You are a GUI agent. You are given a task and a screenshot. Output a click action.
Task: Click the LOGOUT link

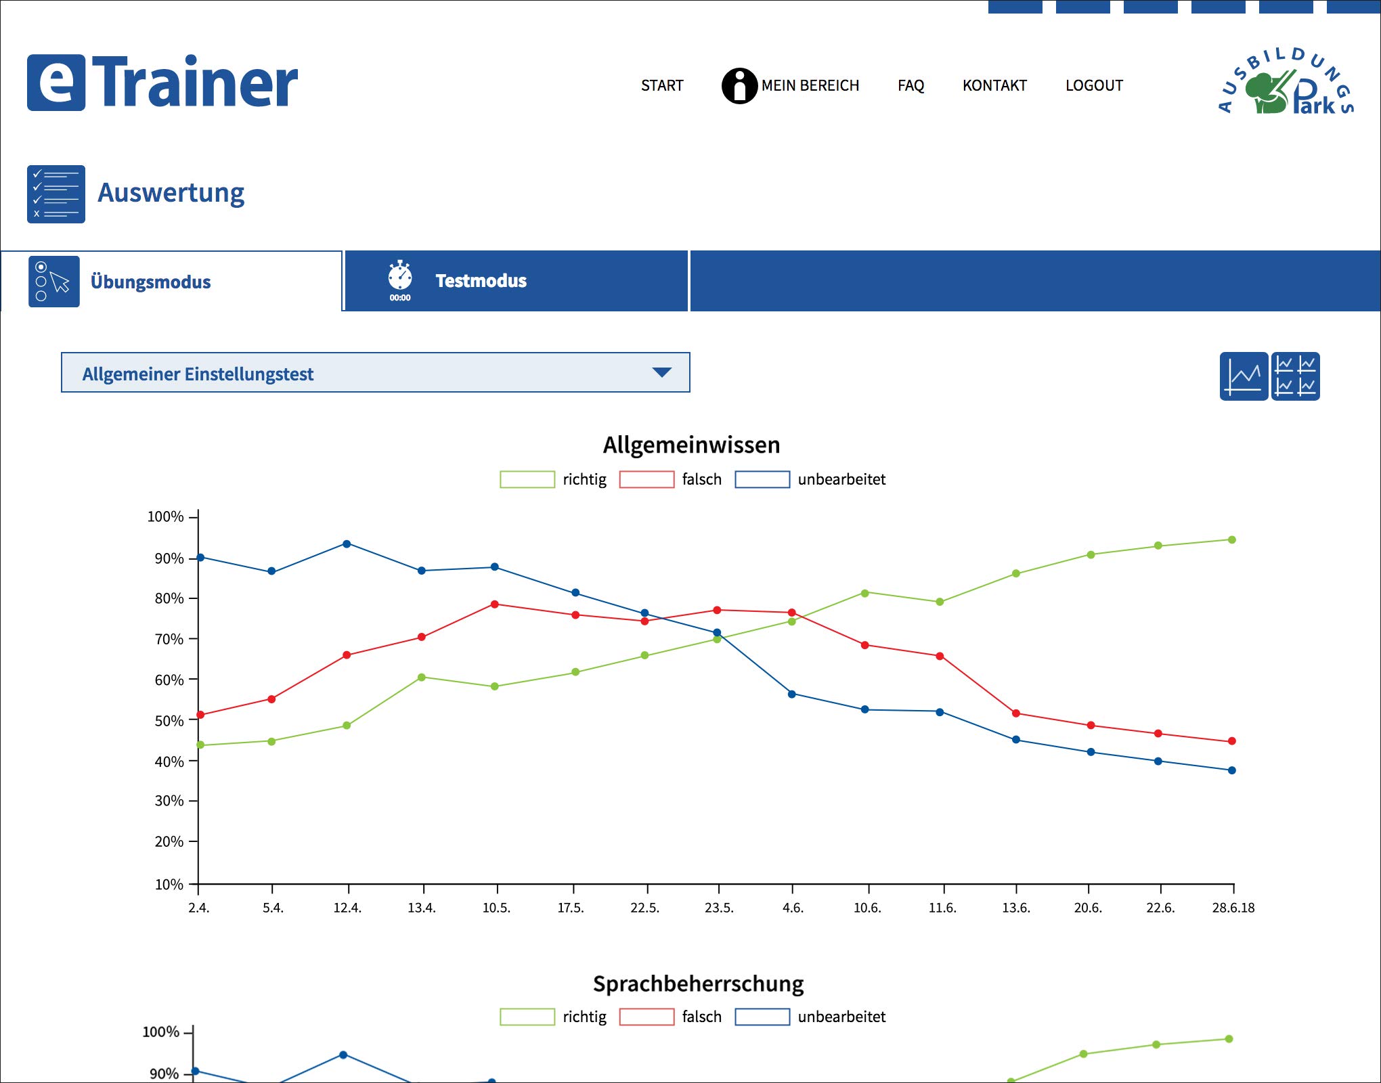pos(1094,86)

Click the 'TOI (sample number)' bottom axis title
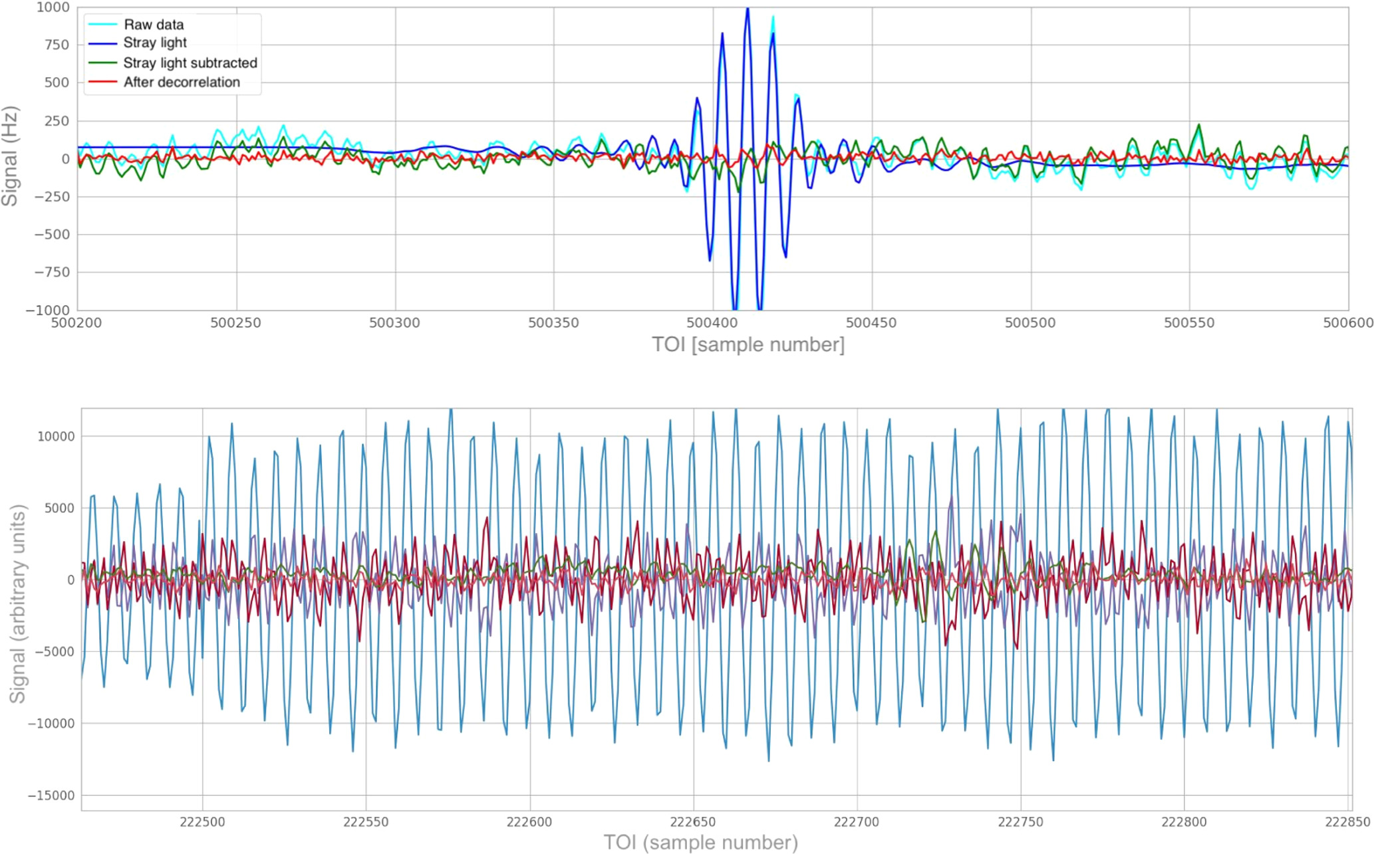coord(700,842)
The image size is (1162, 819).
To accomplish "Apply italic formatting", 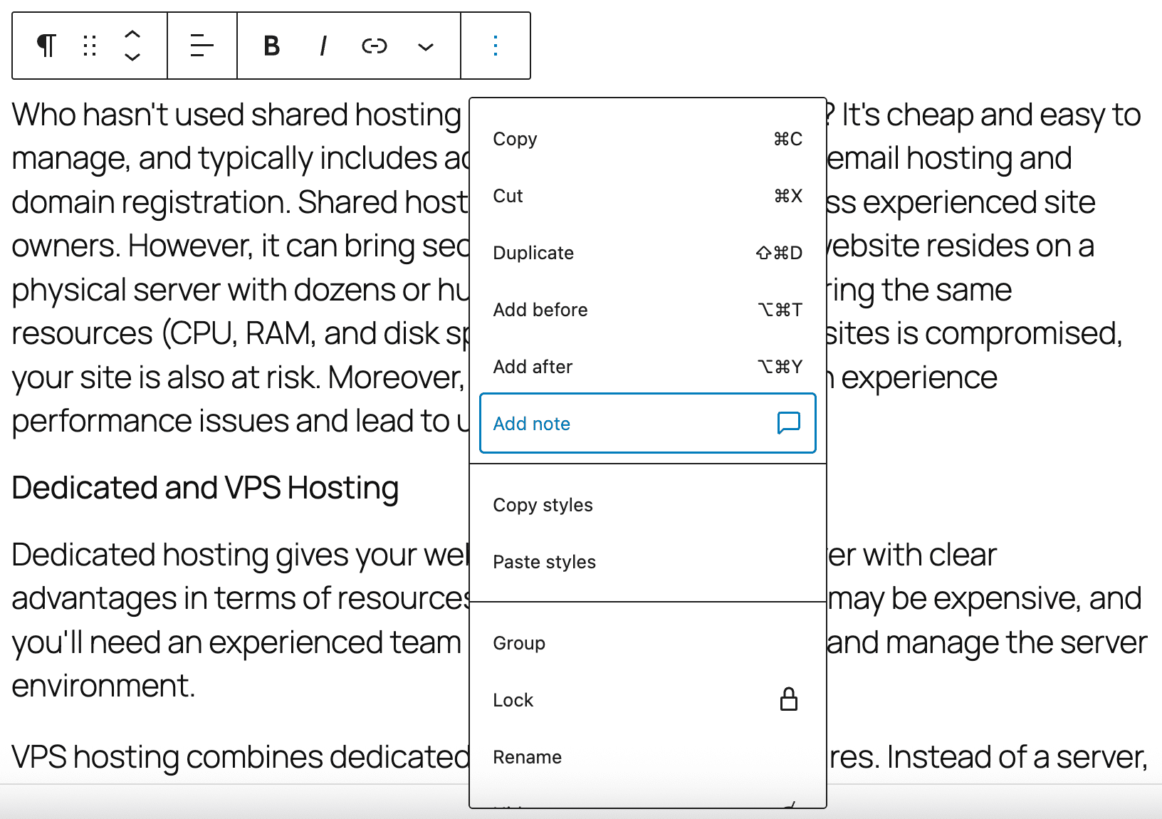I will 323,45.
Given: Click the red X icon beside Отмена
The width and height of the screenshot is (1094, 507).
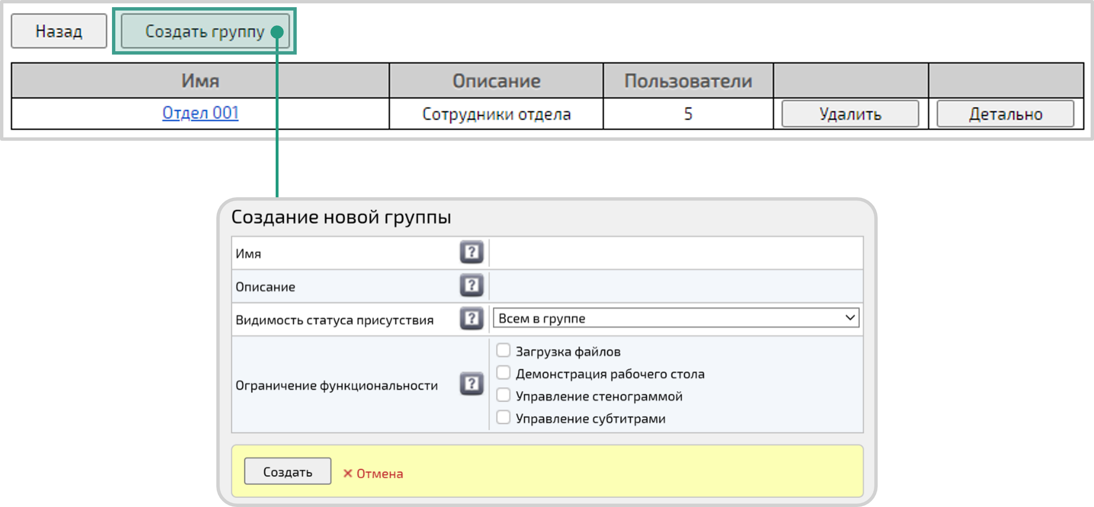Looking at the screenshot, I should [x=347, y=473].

* Task statement:
Output exactly the lines from the line containing "The width and" through the last line of the records, both included, and leave out every picture.

* Task answer:
The width and height of the screenshot is (1094, 507).
Looking at the screenshot, I should [x=347, y=473].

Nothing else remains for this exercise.